** START OF Records for processing **

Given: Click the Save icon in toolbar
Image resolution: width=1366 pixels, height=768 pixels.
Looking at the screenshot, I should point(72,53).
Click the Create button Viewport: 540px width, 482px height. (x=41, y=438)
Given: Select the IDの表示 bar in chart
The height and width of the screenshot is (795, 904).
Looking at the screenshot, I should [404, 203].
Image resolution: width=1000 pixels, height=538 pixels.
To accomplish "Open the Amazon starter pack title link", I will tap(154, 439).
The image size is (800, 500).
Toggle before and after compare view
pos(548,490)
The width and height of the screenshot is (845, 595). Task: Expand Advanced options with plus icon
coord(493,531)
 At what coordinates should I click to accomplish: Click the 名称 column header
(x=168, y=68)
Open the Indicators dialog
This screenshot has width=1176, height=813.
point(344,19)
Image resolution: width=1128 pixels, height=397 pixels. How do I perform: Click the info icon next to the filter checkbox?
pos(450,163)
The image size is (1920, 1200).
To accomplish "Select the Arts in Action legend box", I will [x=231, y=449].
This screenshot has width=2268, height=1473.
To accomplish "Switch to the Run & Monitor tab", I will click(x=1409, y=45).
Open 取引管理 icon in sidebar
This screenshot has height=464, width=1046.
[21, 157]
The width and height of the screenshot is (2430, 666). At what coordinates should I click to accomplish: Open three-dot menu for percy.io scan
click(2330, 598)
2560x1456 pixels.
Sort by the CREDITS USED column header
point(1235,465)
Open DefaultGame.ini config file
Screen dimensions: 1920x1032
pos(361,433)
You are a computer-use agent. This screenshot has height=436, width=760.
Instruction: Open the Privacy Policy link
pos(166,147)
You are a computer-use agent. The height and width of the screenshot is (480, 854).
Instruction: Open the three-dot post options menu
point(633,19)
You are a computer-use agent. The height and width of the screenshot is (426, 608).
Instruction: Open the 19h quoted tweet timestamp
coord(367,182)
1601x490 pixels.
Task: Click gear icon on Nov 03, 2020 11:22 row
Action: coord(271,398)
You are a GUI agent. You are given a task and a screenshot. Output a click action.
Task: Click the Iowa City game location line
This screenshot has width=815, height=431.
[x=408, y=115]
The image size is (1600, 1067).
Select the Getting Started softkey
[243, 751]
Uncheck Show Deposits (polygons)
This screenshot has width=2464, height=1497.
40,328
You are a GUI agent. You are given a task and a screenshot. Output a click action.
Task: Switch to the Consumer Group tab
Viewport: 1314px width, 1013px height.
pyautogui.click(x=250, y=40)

** END OF Records for processing **

*Written problem:* Copy out the lines above word for word.

*Task output:*
Given: Click the Save icon in toolbar
Image resolution: width=1366 pixels, height=768 pixels.
Looking at the screenshot, I should point(72,53).
Click the Create button Viewport: 540px width, 482px height. (x=41, y=438)
Given: Select the IDの表示 bar in chart
The height and width of the screenshot is (795, 904).
Looking at the screenshot, I should [404, 203].
Image resolution: width=1000 pixels, height=538 pixels.
To accomplish "Open the Amazon starter pack title link", I will tap(154, 439).
The image size is (800, 500).
Toggle before and after compare view
pos(548,490)
The width and height of the screenshot is (845, 595). Task: Expand Advanced options with plus icon
coord(493,531)
 At what coordinates should I click to accomplish: Click the 名称 column header
(x=168, y=68)
Open the Indicators dialog
This screenshot has width=1176, height=813.
point(344,19)
Image resolution: width=1128 pixels, height=397 pixels. How do I perform: Click the info icon next to the filter checkbox?
pos(450,163)
The image size is (1920, 1200).
To accomplish "Select the Arts in Action legend box", I will [x=231, y=449].
This screenshot has width=2268, height=1473.
To accomplish "Switch to the Run & Monitor tab", I will click(x=1409, y=45).
Open 取引管理 icon in sidebar
This screenshot has height=464, width=1046.
[21, 157]
The width and height of the screenshot is (2430, 666). At what coordinates should I click to accomplish: Open three-dot menu for percy.io scan
click(2330, 598)
2560x1456 pixels.
Sort by the CREDITS USED column header
point(1235,465)
Open DefaultGame.ini config file
Screen dimensions: 1920x1032
pos(361,433)
You are a computer-use agent. This screenshot has height=436, width=760.
Instruction: Open the Privacy Policy link
pos(166,147)
You are a computer-use agent. The height and width of the screenshot is (480, 854).
Instruction: Open the three-dot post options menu
point(633,19)
You are a computer-use agent. The height and width of the screenshot is (426, 608).
Instruction: Open the 19h quoted tweet timestamp
coord(367,182)
1601x490 pixels.
Task: Click gear icon on Nov 03, 2020 11:22 row
Action: coord(271,398)
You are a GUI agent. You are given a task and a screenshot. Output a click action.
Task: Click the Iowa City game location line
This screenshot has width=815, height=431.
[x=408, y=115]
The image size is (1600, 1067).
Select the Getting Started softkey
[243, 751]
Uncheck Show Deposits (polygons)
This screenshot has width=2464, height=1497.
40,328
You are a GUI agent. You are given a task and a screenshot. Output a click action.
Task: Switch to the Consumer Group tab
Viewport: 1314px width, 1013px height.
pyautogui.click(x=250, y=40)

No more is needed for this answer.